» **Goal of the exercise**
Go over the entries below line by line, copying each one that contains the word "Seguir".

<<<<

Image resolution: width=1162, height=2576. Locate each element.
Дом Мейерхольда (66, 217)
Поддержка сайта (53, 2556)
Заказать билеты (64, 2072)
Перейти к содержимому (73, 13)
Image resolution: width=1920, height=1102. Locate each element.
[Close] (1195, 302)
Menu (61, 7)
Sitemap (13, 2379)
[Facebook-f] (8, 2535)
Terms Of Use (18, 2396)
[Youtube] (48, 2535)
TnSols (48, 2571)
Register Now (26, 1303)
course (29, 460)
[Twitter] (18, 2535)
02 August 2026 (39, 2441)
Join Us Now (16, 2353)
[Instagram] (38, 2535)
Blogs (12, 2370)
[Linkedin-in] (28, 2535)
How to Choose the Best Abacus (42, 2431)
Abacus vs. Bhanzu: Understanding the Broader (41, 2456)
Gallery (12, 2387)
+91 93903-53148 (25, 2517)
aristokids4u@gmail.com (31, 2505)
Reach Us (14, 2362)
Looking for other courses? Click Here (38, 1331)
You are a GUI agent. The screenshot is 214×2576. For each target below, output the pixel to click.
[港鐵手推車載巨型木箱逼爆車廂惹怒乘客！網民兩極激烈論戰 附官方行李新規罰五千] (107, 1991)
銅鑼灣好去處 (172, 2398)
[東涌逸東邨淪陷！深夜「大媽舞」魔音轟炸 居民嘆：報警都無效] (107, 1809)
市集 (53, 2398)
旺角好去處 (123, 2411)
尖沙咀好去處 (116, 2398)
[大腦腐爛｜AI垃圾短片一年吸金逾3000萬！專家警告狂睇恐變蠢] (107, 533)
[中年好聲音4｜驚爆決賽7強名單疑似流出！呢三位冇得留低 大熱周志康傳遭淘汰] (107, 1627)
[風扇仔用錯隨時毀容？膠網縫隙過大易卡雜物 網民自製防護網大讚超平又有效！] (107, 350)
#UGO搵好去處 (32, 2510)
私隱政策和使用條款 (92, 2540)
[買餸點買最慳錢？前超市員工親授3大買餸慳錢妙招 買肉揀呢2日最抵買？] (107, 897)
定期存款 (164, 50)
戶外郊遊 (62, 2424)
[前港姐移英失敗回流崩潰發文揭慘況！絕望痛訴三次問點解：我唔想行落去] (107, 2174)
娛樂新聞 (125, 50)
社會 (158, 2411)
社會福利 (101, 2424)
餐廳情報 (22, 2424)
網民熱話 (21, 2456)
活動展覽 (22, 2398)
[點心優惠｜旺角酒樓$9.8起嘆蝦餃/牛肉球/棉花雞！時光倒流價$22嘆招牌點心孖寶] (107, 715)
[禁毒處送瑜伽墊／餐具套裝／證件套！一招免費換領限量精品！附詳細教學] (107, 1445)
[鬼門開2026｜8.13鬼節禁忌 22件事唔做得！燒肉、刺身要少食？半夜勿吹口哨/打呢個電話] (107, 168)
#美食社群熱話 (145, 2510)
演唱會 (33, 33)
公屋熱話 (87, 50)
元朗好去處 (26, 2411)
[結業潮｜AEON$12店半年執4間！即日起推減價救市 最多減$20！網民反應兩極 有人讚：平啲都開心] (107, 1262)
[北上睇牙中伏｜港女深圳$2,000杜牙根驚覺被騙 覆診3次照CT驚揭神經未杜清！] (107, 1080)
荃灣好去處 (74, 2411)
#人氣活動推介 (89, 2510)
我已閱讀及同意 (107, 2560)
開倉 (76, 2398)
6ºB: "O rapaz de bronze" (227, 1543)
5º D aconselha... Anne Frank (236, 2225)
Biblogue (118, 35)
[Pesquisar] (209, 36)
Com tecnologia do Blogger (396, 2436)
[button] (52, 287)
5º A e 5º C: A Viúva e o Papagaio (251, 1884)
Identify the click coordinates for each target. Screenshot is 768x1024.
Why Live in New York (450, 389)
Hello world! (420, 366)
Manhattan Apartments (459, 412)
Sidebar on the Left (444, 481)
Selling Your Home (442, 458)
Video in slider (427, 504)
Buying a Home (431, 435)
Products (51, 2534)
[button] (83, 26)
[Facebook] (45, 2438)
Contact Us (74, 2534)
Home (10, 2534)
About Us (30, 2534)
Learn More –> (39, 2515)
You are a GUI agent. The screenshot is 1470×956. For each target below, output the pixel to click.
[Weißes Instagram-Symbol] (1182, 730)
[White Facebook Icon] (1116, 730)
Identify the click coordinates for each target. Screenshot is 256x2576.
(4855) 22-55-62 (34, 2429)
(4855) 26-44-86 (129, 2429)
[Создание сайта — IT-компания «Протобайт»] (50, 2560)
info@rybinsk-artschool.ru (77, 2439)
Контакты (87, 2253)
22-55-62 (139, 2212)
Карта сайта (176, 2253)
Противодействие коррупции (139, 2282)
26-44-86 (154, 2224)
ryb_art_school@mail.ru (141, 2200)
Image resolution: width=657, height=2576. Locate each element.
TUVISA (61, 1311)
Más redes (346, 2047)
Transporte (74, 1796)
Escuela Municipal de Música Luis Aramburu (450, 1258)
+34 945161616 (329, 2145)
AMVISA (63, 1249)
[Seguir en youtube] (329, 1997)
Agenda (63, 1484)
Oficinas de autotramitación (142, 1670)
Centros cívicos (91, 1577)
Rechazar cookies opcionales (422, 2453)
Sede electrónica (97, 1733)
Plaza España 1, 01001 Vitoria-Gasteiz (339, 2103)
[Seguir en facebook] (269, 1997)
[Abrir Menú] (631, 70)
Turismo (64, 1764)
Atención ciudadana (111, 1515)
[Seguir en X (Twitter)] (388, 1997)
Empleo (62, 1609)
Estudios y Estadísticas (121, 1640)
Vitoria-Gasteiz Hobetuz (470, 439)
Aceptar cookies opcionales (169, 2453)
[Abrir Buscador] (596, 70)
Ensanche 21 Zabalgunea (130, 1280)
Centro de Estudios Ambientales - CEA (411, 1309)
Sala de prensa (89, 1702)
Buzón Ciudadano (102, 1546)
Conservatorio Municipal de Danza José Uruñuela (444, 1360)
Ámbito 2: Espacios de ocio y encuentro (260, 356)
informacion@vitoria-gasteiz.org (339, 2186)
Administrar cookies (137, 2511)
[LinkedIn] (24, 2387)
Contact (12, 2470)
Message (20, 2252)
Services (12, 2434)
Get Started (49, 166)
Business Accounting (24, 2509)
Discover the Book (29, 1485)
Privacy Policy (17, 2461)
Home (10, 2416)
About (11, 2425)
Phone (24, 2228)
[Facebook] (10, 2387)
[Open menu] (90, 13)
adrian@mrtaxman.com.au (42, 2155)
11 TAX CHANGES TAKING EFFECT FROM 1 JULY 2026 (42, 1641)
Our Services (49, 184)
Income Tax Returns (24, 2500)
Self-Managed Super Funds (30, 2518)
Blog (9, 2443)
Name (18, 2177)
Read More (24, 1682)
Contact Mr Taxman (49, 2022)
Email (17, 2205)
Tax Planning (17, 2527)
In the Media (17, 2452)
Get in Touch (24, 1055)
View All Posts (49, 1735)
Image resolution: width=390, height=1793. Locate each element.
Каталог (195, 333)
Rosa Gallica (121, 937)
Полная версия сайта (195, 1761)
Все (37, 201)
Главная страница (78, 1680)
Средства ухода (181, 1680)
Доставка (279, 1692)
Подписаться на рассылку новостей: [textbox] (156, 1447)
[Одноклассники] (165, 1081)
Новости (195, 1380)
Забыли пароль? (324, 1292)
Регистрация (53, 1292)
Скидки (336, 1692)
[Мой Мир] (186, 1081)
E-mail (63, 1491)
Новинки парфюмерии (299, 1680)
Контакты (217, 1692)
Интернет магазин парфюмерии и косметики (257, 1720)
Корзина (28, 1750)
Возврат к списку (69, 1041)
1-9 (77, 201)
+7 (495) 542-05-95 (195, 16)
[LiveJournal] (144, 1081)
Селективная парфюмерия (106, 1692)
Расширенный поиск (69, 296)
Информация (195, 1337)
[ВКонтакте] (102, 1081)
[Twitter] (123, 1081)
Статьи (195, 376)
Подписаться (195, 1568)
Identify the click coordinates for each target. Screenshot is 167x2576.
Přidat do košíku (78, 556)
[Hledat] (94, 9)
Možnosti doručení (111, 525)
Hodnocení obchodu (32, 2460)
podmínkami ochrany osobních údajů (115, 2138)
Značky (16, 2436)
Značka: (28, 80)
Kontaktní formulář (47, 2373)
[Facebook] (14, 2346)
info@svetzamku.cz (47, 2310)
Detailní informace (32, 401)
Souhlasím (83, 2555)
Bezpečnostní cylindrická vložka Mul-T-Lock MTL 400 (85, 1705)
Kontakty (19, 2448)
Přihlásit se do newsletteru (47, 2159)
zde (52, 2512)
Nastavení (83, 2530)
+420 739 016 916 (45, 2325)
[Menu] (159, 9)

>>>>

» **Result below**
[Seguir en youtube] (329, 1997)
[Seguir en facebook] (269, 1997)
[Seguir en X (Twitter)] (388, 1997)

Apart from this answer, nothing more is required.